- [Problem to work on]: Pictures are to be left out, and only the lines from the one containing "Task: Redo the preset change" through the last line of the data are to be returned exactly.

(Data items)
== Segment start ==

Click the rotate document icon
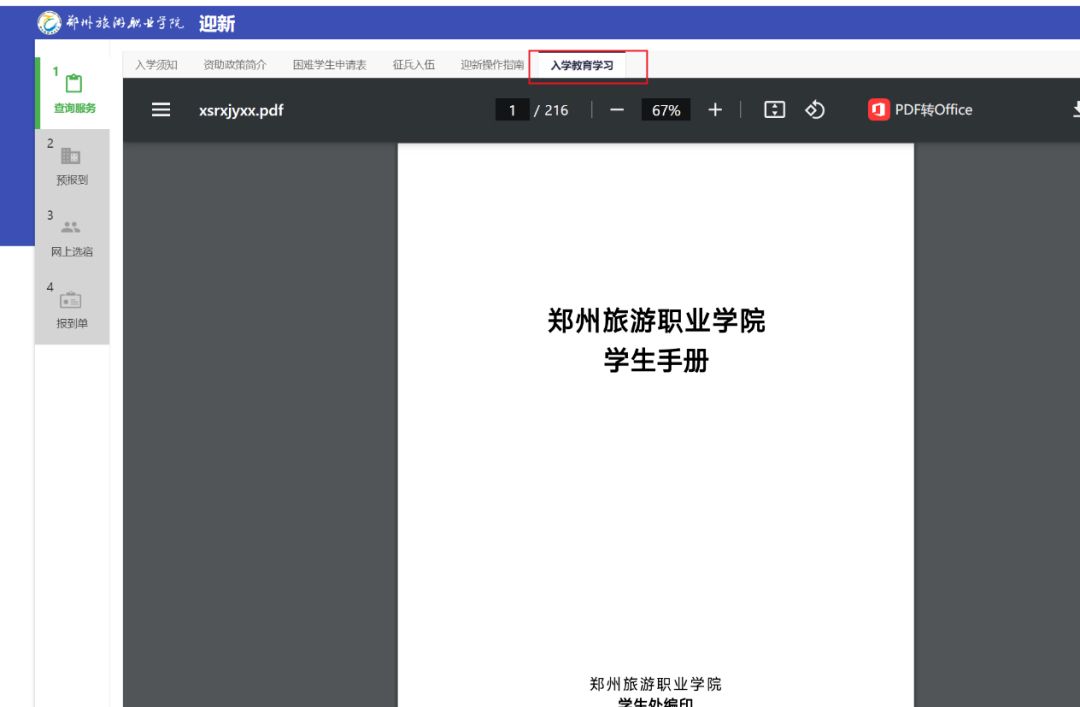Screen dimensions: 1080x707 (x=815, y=110)
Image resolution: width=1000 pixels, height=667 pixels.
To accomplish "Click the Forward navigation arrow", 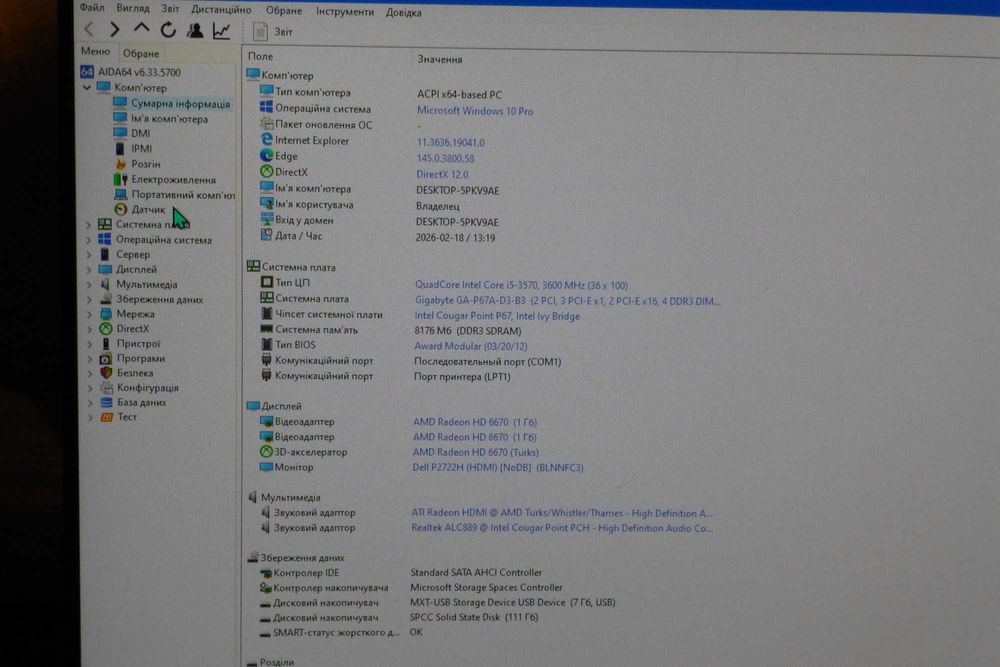I will (115, 29).
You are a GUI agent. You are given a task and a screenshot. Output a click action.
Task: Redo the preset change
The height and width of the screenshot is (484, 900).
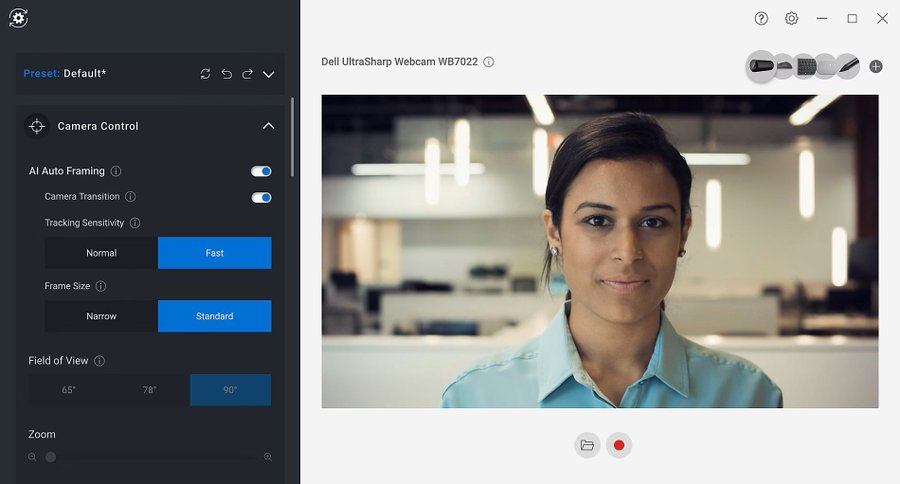(247, 74)
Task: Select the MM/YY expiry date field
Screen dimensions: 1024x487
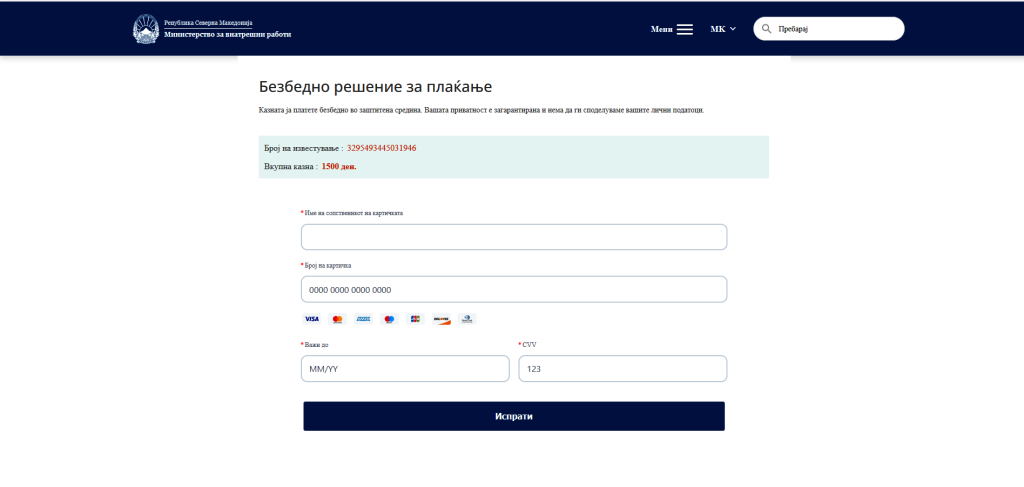Action: 405,368
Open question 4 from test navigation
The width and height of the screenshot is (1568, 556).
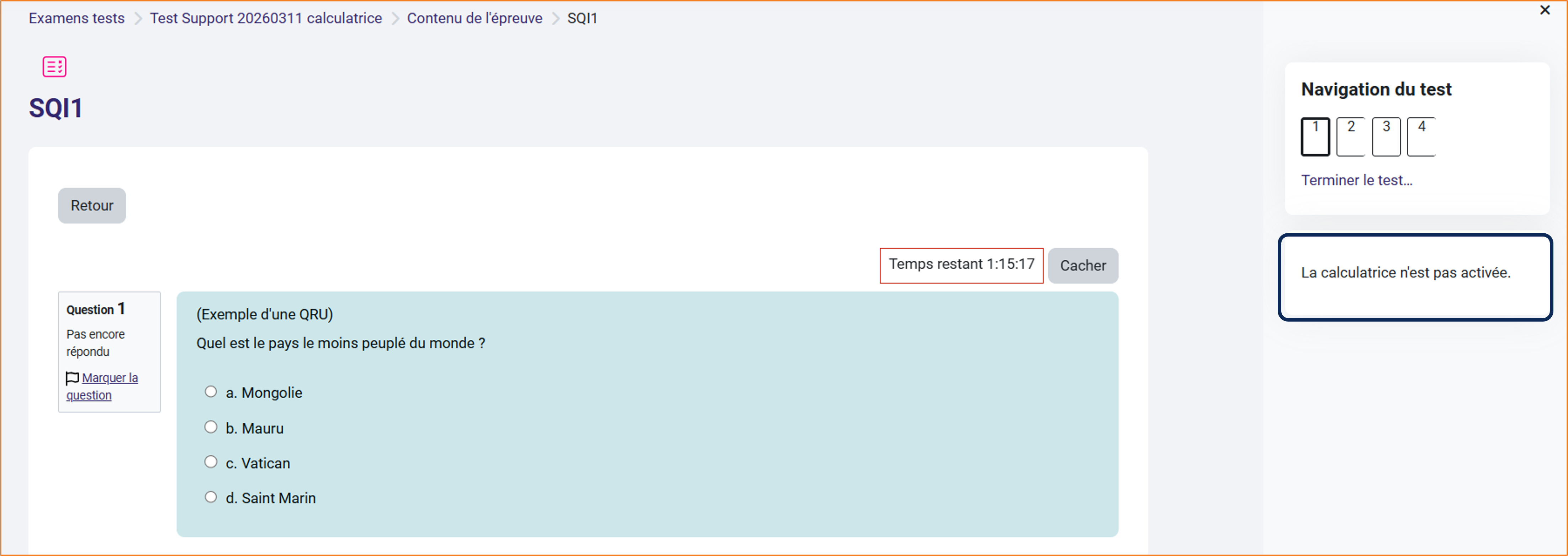pyautogui.click(x=1421, y=136)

== Segment end ==

- [Output]:
Task: Redo the preset change
The height and width of the screenshot is (484, 900).
(247, 74)
Task: Select the MM/YY expiry date field
Screen dimensions: 1024x487
Action: 405,368
Open question 4 from test navigation
The width and height of the screenshot is (1568, 556).
pyautogui.click(x=1421, y=136)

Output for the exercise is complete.